Alexander Wilson and the Mouse.
About the time when Alexander Wilson formed the design of drawing the American birds, and writing those descriptions which, when published, gave him that name which has clung to him, "the American Ornithologist" he had a school within a few miles of Philadelphia. He was then a keen student of the animal life around him. In 1802 he wrote to his friend Bertram, and tells him of his having had "live crows, hawks, and owls; opossums, squirrels, snakes, lizards," &c. He tells him that his room sometimes reminded him of Noah's ark, and comically adds, "but Noah had a wife in one corner of it, and in this particular our parallel does not altogether tally. I receive every subject of natural history that is brought to me; and, though they do not march into my ark from all quarters, as they did into that of our great ancestor, yet I find means, by the distribution of a few fivepenny bits, to make them find the way fast enough. A boy, not long ago, brought me a large basketful of crows. I expect his next load will be bull-frogs, if I don't soon issue orders to the contrary. One of my boys caught a mouse in school a few days ago, and directly marched up to me with his prisoner. I set about drawing it the same evening, and all the while the pantings of its little heart showed it to be in the most extreme agonies of fear. I had intended to kill it, in order to fix it in the claws of a stuffed owl; but, happening to spill a few drops of water near where it was tied, it lapped it up with such eagerness, and looked in my face with such an eye of supplicating terror, as perfectly overcame me. I immediately restored it to life and liberty. The agonies of a prisoner at the stake, while the fire and instruments of torture are preparing, could not be more severe than the sufferings of that poor mouse; and, insignificant as the object was, I felt at that moment the sweet sensation that mercy leaves in the mind when she triumphs over cruelty."[174]

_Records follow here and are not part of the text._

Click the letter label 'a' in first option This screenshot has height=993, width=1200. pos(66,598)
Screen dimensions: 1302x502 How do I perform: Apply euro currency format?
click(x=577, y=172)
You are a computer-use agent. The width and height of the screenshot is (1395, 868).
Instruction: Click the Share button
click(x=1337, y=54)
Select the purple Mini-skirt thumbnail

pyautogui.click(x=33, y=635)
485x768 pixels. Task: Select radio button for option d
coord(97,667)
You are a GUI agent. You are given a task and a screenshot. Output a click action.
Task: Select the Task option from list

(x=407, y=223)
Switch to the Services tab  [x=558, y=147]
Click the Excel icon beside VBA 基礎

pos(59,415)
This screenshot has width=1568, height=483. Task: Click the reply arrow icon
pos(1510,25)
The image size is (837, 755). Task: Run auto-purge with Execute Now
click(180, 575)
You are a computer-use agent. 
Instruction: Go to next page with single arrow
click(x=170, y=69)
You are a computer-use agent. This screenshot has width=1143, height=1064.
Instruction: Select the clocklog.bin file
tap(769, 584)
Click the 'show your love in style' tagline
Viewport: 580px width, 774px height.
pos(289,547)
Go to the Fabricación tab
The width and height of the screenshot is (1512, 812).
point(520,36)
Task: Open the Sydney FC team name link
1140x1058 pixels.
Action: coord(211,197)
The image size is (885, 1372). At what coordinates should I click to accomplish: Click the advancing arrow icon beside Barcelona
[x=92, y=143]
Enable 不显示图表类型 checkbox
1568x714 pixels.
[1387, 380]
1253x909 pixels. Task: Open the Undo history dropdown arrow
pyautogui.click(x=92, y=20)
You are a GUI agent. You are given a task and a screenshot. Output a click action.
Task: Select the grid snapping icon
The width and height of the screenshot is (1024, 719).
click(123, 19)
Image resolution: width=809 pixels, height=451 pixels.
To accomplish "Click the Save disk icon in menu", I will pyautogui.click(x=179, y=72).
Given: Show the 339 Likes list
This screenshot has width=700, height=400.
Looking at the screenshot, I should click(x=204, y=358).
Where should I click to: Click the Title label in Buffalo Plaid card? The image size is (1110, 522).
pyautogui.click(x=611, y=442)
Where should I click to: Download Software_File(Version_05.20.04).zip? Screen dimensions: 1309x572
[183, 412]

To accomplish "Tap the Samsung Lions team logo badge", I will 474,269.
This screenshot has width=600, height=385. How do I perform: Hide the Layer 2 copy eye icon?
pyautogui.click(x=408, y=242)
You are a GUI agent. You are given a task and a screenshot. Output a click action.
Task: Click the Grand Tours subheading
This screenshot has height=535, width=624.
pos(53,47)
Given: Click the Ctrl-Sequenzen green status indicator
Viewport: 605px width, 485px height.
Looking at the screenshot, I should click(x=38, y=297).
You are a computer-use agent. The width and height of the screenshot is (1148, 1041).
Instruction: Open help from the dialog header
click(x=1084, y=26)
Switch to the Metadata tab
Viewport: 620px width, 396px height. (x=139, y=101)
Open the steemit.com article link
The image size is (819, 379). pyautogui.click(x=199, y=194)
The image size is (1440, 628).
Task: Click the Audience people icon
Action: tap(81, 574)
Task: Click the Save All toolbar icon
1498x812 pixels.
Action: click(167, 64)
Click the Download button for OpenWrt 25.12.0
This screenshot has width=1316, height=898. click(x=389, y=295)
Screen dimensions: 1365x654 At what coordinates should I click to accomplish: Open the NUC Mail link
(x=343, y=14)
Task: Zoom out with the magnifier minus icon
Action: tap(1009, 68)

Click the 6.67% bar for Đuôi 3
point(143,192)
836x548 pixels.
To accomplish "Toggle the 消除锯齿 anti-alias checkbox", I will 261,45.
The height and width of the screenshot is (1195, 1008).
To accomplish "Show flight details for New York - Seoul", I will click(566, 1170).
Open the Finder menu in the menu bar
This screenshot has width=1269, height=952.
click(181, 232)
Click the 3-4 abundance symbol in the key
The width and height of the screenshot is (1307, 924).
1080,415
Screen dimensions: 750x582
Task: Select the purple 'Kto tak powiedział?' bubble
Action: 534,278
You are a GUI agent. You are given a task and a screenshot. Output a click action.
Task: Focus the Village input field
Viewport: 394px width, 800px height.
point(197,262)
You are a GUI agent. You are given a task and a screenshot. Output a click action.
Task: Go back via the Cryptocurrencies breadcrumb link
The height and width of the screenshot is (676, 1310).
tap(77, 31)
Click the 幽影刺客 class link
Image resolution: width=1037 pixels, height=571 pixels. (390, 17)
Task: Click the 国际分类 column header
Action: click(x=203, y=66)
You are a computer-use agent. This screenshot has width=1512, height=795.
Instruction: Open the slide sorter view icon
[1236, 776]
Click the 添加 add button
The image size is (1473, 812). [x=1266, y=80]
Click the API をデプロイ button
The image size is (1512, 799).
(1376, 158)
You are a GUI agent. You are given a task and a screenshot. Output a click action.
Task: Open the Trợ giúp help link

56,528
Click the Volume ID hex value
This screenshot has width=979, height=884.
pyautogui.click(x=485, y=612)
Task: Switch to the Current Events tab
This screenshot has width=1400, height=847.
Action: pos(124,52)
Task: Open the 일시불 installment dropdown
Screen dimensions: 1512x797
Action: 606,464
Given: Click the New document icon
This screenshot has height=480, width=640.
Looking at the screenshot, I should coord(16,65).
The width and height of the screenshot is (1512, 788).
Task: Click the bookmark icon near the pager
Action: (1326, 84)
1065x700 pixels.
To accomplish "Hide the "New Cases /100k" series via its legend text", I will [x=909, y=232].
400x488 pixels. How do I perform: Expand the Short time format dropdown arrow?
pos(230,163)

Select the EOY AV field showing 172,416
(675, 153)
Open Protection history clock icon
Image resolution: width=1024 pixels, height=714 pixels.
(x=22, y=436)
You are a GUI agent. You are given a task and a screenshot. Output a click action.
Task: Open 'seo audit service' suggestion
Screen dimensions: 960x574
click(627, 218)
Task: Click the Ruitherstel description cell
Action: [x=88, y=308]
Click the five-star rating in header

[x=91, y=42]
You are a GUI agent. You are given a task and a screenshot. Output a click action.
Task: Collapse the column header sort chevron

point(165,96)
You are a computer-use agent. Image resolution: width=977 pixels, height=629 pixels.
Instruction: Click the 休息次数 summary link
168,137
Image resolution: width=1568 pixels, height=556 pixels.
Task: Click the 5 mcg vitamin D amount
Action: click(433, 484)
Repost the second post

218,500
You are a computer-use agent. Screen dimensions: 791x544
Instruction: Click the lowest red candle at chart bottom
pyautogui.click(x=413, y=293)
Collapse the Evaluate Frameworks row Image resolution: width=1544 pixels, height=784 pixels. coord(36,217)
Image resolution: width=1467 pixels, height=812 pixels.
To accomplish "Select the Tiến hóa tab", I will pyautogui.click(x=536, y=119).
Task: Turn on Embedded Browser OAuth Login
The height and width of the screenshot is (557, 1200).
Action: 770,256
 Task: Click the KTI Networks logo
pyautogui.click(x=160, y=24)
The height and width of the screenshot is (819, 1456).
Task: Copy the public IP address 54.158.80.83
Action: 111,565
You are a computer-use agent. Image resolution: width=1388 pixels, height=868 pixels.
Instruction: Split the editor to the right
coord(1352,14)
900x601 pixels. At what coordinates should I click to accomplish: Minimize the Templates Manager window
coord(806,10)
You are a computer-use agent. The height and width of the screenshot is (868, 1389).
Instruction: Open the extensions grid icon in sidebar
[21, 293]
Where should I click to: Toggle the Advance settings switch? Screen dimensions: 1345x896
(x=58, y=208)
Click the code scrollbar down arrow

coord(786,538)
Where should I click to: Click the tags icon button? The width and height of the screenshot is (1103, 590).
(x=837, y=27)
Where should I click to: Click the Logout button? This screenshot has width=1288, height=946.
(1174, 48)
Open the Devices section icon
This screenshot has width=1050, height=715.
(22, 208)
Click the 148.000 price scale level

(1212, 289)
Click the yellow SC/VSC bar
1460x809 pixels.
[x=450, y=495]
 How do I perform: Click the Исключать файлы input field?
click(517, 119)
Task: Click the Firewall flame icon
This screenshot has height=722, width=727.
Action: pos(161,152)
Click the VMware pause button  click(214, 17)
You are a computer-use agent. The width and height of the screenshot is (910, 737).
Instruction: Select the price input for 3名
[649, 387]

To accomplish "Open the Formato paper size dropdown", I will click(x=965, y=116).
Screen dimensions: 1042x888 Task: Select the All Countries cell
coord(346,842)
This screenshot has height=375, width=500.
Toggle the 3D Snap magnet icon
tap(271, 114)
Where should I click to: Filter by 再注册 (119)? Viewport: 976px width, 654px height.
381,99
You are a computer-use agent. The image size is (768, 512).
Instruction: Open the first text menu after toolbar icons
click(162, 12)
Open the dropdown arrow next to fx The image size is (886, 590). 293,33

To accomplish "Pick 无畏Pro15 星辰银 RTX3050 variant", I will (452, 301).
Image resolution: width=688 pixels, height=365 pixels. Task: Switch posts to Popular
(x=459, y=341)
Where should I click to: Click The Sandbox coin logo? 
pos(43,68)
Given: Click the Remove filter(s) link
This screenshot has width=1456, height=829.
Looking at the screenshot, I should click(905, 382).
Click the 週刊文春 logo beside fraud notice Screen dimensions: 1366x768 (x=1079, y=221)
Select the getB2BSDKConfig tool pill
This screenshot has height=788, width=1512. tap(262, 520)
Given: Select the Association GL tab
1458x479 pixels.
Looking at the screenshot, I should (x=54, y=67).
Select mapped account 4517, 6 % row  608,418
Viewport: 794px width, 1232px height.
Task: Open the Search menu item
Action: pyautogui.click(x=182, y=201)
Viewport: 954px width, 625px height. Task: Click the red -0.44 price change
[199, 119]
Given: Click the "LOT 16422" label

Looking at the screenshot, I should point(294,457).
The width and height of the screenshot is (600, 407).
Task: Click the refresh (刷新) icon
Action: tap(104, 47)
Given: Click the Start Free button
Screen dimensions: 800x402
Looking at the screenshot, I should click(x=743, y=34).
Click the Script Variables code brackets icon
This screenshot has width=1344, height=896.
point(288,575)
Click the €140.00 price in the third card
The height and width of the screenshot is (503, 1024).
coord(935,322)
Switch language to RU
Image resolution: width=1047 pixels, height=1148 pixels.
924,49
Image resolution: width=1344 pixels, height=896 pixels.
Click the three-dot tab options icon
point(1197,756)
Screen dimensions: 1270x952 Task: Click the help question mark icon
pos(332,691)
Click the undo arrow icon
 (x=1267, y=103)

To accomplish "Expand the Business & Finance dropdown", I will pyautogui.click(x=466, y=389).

HARES, RABBITS, GUINEA-PIG.
All gnawing creatures, belonging to the Glirine or Rodentia order. Charles Lamb has written on the hare, in one view of that finely-flavoured beast, as only Elia could write. But the poet Cowper has made the hare's history peculiarly pleasing and familiar. How often in his letters he alludes to his hares! Mrs E. B. Browning, in her exquisitely delicate and pathetic poem, "Cowper's Grave," thus alludes to Cowper's pets—
"Wild, timid hares were drawn from woods to share his home caresses,
Uplooking to his human eyes with sylvan tendernesses;
The very world, by God's constraint, from falsehood's ways removing,
Its women and its men became, beside him, true and loving."
Not many years ago the compiler saw traces of the holes the poet had cut in the skirting-boards of the room for their ingress and egress, that they might have ampler room for wandering. His epitaphs on two of them are often quoted. Rabbits are peculiarly the pets of boys, and though, when wild, often great vermin, from their destructive habits and their mining operations, are yet said to contribute much to the revenue of one European monarch.
How Mr Malthus ought to have hated guinea-pigs, those fertile little lumps of blotched fur! Few creatures can be more productive.